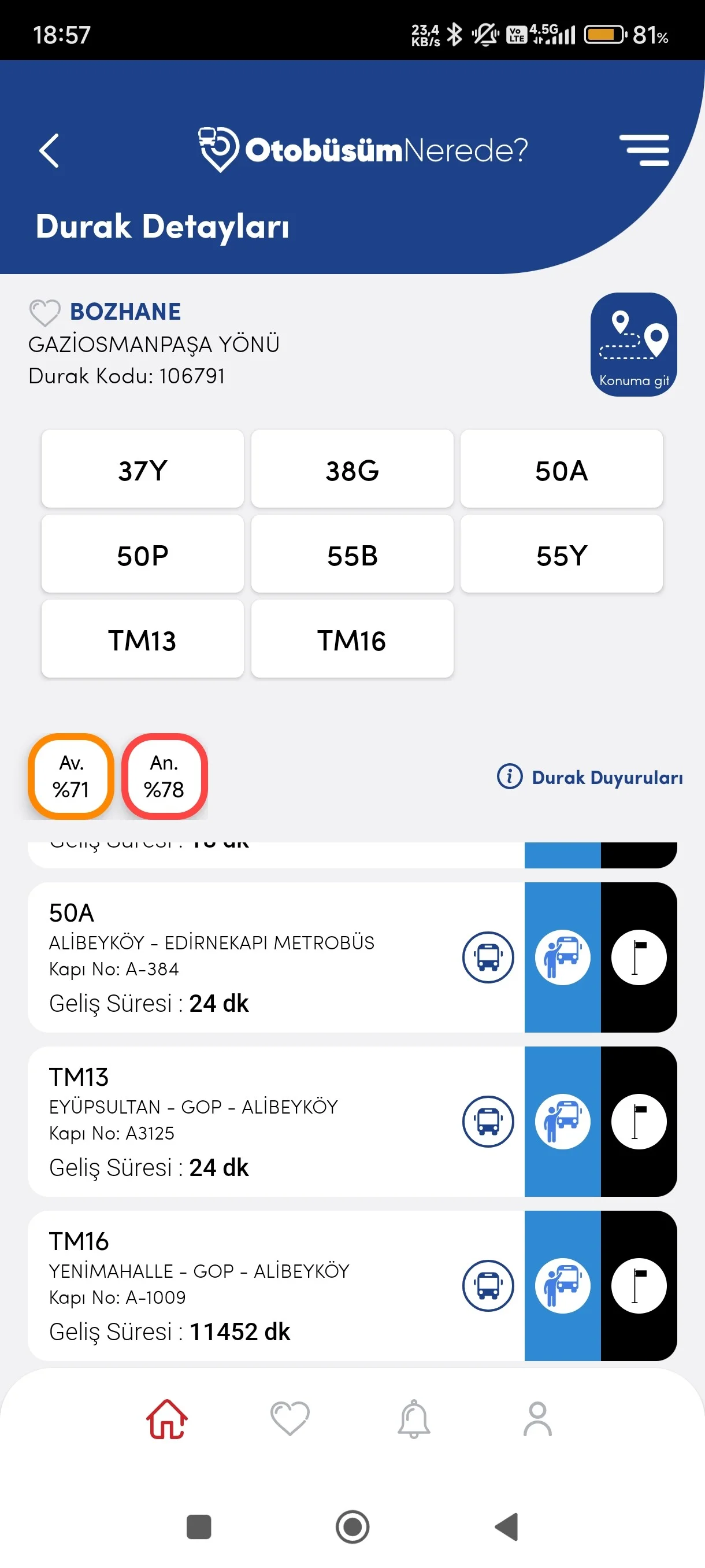This screenshot has width=705, height=1568.
Task: Tap the flag icon on TM16 row
Action: (639, 1286)
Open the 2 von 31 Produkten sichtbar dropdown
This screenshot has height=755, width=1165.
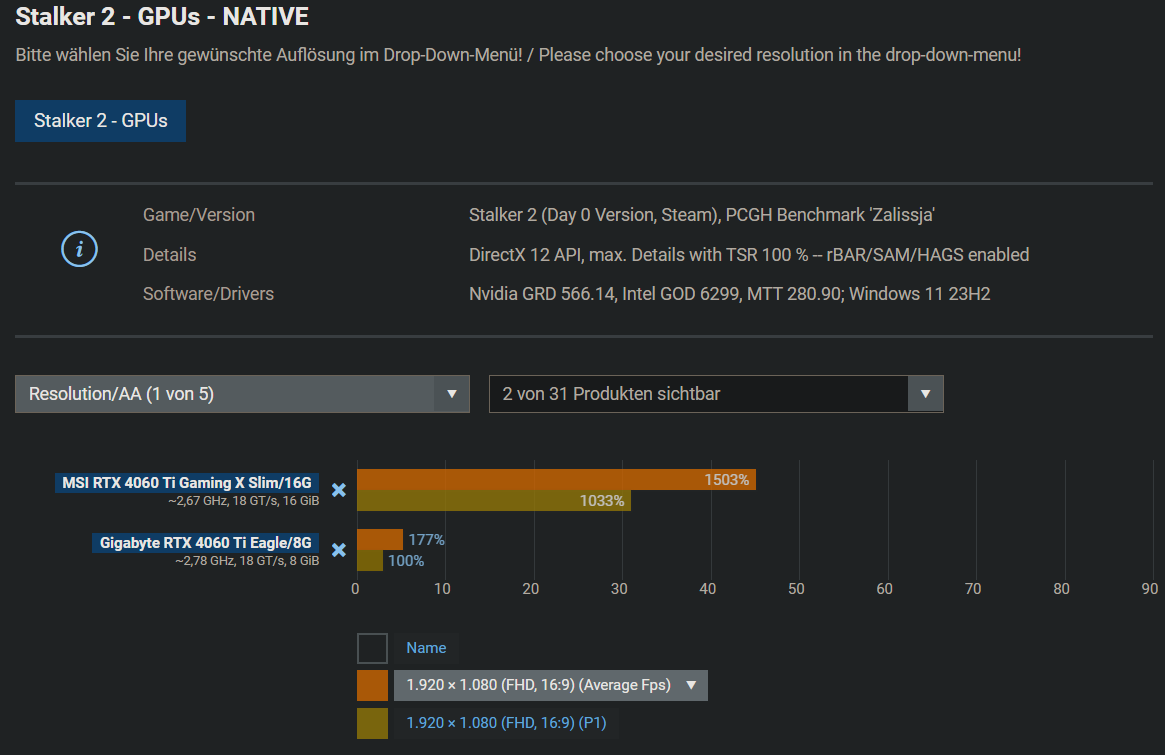698,394
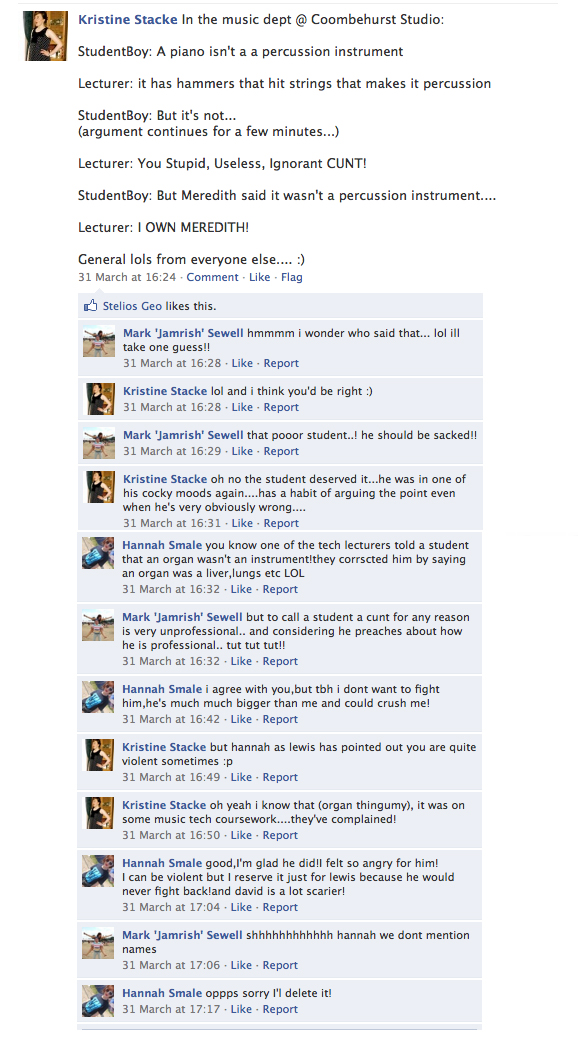Open Kristine Stacke's profile photo on main post
The height and width of the screenshot is (1047, 578).
tap(46, 36)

● **WHAT IS BEING ASKED**
Retype, exactly as written, each line from the one containing "Open the 2 von 31 Produkten sichtbar dropdown" through the end of the data above, and leave out every picture.

● **REPLY**
Open the 2 von 31 Produkten sichtbar dropdown
This screenshot has height=755, width=1165.
698,394
Open Kristine Stacke's profile photo on main post
The height and width of the screenshot is (1047, 578).
tap(46, 36)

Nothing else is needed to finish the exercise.